Central Health expects to spend more money as the vulnerable population in Travis County rises over the next five years. Chief Financial Officer Jeff Knodel led a discussion on Central Health’s five-year budget forecast—from fiscal years 2016-17 through 2020-21—at a May 25 board of managers meeting. Knodel said the forecast is a tool to help the board and Central Health staff members create a budget each year. The forecast can change depending on property values and the unemployment rate, he said. President and CEO Patricia Young Brown said the need for Central Health services is growing. The public entity provides health care and services to uninsured and low-income residents of Travis County. Last year, she said, Central Health served more than 100,000 patients. “We continue to serve more and more people,” she said. Central Health has the lowest tax rate of the six major hospital districts in Texas, Knodel said. The current tax rate is $0.117781 per $100 of property value. The tax rate was lowered from $0.1264 per $100 of property value in FY 2014-15. Despite the rate drop, increased property values meant homeowners paid slightly more than the previous year. Rising property rates will likely add to Central Health revenue in the coming five years, Knodel said. He said if Central Health assumes a tax rate of 4.5 percent over the effective tax rate—or the rate that would create the same amount of revenue year over year—it can retain its reserve funds into 2021. The entity adopted a tax rate of 4.5 percent over the effective tax rate in the previous fiscal year. In FY 2015, a homeowner with an assessed home value of $200,000—or $160,000 with the homestead exemption—paid a tax bill of about $202, Knodel said. If that assessed home value increased by 10 percent this year, in FY 2016, the homeowner would see a tax bill of $207 with a tax rate 4.5 percent over the effective tax rate, he said.

2017 predictions

Rent collected from the Seton Healthcare Family for the University Medical Center Brackenridge campus will decrease from $32 million a year to $20 million in 2017. Lease revenues will decrease again in 2018 to $9 million a year, as Seton will continue to lease only some space, rather than the entire campus, Knodel said. He said intergovernmental transfers are the largest part of Central Health’s budget. Programs such as the delivery system reform incentive payment program, or DSRIP, allow Central Health to invest in care for Medicaid beneficiaries and be compensated for that investment by the federal government.
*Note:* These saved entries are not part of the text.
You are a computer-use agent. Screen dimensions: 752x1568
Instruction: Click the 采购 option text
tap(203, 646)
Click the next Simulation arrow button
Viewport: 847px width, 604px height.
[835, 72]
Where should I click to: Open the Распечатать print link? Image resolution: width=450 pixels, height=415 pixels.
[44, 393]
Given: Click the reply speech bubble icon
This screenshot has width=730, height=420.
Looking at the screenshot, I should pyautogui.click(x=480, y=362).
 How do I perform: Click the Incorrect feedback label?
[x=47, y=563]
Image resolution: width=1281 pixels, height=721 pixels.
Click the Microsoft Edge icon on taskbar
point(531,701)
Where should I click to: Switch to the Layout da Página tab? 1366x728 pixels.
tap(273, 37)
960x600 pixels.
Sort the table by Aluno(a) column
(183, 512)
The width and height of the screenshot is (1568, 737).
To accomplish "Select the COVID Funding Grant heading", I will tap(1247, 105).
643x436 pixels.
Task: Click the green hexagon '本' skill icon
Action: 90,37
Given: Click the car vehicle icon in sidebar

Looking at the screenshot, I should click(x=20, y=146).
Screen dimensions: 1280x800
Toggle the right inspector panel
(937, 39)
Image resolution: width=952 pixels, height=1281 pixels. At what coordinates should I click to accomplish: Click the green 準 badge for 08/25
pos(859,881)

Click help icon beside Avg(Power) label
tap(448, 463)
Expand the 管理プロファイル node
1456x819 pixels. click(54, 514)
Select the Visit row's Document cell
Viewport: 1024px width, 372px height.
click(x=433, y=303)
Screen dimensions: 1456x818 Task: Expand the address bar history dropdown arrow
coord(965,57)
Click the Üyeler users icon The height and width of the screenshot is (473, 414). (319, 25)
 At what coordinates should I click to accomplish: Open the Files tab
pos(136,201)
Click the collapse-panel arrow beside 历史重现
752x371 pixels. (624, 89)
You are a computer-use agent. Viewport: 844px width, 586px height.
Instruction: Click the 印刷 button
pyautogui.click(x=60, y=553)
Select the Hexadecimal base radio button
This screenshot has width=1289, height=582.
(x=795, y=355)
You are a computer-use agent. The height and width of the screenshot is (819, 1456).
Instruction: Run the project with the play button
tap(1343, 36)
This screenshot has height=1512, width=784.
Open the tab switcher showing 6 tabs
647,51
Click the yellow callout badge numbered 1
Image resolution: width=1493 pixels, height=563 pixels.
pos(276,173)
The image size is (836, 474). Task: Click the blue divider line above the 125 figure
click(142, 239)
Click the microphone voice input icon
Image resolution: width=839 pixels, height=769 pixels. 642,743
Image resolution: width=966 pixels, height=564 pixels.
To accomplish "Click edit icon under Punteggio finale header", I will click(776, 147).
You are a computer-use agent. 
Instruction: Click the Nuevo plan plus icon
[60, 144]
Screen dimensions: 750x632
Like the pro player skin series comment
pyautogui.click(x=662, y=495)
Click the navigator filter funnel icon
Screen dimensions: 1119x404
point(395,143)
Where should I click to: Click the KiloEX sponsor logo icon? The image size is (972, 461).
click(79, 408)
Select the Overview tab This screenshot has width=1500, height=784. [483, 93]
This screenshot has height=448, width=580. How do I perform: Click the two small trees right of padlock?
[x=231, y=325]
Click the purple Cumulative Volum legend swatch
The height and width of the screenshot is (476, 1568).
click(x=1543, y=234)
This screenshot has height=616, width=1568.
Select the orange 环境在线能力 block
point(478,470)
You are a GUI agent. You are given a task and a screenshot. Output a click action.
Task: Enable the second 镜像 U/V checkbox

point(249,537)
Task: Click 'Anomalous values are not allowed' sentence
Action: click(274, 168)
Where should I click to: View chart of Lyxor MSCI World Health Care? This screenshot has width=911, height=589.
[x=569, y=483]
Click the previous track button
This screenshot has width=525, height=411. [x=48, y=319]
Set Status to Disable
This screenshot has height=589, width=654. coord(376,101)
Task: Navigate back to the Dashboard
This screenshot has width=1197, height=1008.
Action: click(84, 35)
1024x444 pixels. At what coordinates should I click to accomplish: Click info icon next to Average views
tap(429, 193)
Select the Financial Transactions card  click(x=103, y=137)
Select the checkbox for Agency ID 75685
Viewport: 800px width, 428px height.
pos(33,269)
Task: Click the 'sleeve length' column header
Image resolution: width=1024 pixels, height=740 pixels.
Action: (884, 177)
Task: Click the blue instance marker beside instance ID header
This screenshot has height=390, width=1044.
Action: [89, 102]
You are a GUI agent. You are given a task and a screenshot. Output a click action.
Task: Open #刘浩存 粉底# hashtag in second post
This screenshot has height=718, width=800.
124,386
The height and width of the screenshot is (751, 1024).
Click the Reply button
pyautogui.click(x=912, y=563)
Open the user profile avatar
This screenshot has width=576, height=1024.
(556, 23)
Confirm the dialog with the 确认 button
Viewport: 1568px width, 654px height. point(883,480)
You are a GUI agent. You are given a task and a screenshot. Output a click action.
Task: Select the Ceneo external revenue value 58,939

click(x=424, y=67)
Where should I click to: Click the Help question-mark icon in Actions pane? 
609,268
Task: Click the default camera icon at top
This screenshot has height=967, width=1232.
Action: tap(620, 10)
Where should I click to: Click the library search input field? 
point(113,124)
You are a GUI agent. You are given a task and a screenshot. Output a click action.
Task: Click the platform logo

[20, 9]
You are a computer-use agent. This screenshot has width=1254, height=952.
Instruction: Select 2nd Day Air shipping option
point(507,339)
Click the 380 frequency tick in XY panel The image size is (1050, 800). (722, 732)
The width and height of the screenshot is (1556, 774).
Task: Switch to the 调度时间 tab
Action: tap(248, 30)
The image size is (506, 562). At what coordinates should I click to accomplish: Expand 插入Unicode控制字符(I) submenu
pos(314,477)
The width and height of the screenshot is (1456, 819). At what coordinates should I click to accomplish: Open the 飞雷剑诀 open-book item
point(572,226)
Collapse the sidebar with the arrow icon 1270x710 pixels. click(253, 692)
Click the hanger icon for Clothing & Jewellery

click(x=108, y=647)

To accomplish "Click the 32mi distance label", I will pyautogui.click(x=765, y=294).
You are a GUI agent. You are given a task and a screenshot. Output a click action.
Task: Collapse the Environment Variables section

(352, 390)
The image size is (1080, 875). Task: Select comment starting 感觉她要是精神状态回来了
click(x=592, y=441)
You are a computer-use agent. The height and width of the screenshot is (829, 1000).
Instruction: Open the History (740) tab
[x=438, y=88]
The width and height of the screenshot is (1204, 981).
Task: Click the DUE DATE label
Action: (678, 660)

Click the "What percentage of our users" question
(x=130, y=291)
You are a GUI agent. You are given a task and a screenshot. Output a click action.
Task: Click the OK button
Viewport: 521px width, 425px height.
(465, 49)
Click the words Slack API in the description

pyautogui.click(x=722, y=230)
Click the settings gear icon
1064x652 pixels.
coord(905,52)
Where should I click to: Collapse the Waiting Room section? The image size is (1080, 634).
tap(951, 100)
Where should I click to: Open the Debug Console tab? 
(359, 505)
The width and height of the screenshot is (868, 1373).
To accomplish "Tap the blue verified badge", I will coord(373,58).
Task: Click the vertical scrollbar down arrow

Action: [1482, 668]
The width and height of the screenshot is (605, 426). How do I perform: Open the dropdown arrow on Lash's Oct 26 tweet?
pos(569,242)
For example, Knodel said, if Central Health invests $1, it might see $1.40 in return. Central Health funds 33 DSRIP projects, he said. Knodel said he expects Central Health to spend $141.6 million in intergovernmental transfers in 2017 and increase that amount steadily to $150.5 million in 2021. Other annual expenses include the expansion of services and payments to fund Community Care Collaborative—a nonprofit created by Central Health and Seton to act as a safety net for uninsured and underinsured patients in Travis County. Salaries, wages and health benefits for Central Health employees are also expected to increase, Knodel said. He said the entity will likely spend $207 million in 2017, and expenditures will steadily increase over the next five years. Public hearings on the budget are scheduled for Aug. 31 and Sept. 7. The board will likely adopt a budget in September, and then take it to the Travis County Commissioners Court for approval.